Sa famille ? Un de ces moteurs puissant

qui forcent agréablement au travail

quand ils constituent la plus douce raison

de vivre. Sa Politique ? Une politique d’union

et de fidélité aux principes républicains

tels qu’ils sont admis aujourd’hui par

l’ensemble des bons Français. 1893-1923 ?

M. C-J LAMICHE fit œuvre utile et féconde.

A nous qui avons recueilli, il y aura tantôt

dix-huit ans, l’héritage que la fatigue et

le poids des ans l’incitèrent alors à nous léguer,

incombait la douloureuse mission de

rappeler ici en quelques mots, ce que fut

le fondateur de ce journal dont nous saluons

avec respect et avec émotion la mémoire.

A ceux qui le pleurent aujourd’hui et

plus particulièrement à ses enfants et

petits-enfants, nous adressons l’expression de

nos condoléances très sincèrement attristées.

R. L. R.


Intéressons-nous maintenant à notre patriarche Raymond Paul René LE REVEREND (1888-1946) qui achète l’affaire à 35 ans. Son prédécesseur le qualifie « de Bricquebec », pourtant il né à Rouen fils de Paul LE REVEREND et  Marie LE CLERC, tous 2 bien de Bricquebec.

Registre des naissances de Rouen (du 3 avril au 22 mai 1888 photo 177/181)Naissance de Raymond LE REVEREND le 22 mai 1888


Son père Paul est professeur, ce qui a dû amener la famille à déménager plusieurs fois au gré des affectations. D’ailleurs Raymond commence aussi une carrière de professeur comme un autre journal de Valognes l’explique dans un article.

Le 22 décembre 1923 article dans « le Journal de Valognes » :

« … Le premier prix a été donné pour le travail sur la ville de Vire ; le second a été décerné à M. Le Réverend, ancien professeur au lycée de Coutances, qui avait choisi pour sujet : Bricquebec pendant la Révolution. Originaire de Bricquebec M. Le Révérend est resté très attaché à sa ville natale et a fait une œuvre d’érudition sérieuse et vivante »


Comme quoi, si les 2 journaux étaient concurrents, il devait y avoir du respect entre eux, puisque cet article est postérieur au rachat de l’Union par ce même Le Révérend !

Raymond Le Révérend  (Archive famille Le Révérend)

Section des données>
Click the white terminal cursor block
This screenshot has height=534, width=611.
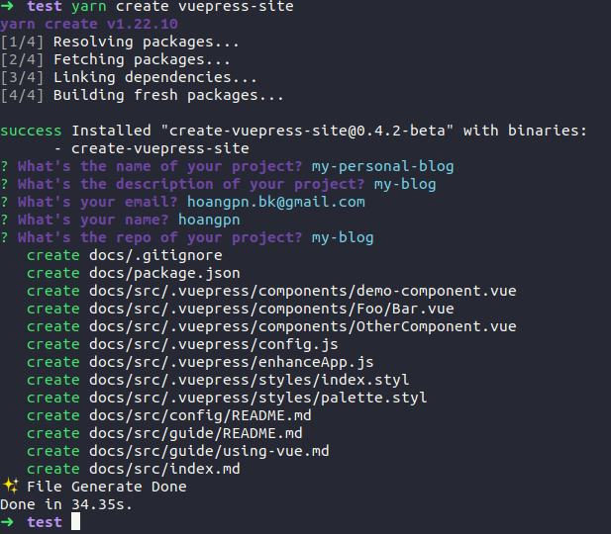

==

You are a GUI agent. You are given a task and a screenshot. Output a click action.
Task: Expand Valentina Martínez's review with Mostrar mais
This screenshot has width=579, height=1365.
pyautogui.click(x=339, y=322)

Consigne> Rédigez la suite du texte sur Raymond Le Révérend en reprenant juste après sa dernière phrase. Les lignes n'ont aucun rôle dans cet exercice.

Réponse attendue>
Les années passent le journal et l’imprimerie se développent avec Raymond et à ses côtés sa femme Julia BOSQUET (1890-1976) qui gère la maison et l’aide dans ses affaires.


Vue Rue de l’officialité où était installée l’imprimerie (à droite au n°33) (Archive famille Le Révérend) 


Un commis dans l’atelier de l’imprimerie (Archive famille Le Révérend)


Nous rentrons dans la période sombre de la seconde guerre mondiale où tout journal n’a que 2 choix, fermer ou s’entendre avec le nouveau pouvoir en place. Raymond LE REVEREND vient de passer la cinquantaine mais il est atteint, déjà depuis quelques années, d’une handicapante sclérose en plaque qui rend la direction de son entreprise difficile. Ses 2 fils ont tout juste passé la vingtaine, trop jeune pour le remplacer.

Raymond Le Révérend (assis et déjà malade) avec sa femme Julia et leurs 2 fils Maurice et Jean. photo vers 1935 (Archive famille Le Révérend)


A la libération la quasi-totalité des média français (Cherbourg-Éclair le 12 juin 1944, Le Glaneur de la Manche le 2 juin 1944, L’Ouest-Éclair le 7 juin 1944, …) sont qualifiés de collaborationnistes et doivent fermer. Ainsi l’Union de Valognes est fermée par ordonnance « sur la liberté de la presse » des nouvelles autorités le 21 juin 1944, soit le lendemain de la libération de Valognes. Voici, le jour d’après (le 22), à quoi ressemblait la rue de l’Officialité de Valognes où résidait l’Union de Valognes :

AD50 13 Num 271 – Fonds de photographies américainesValognes le 22 juin 1944 « Deux civils marchant au milieu des gravats de la rue de l’Officialité »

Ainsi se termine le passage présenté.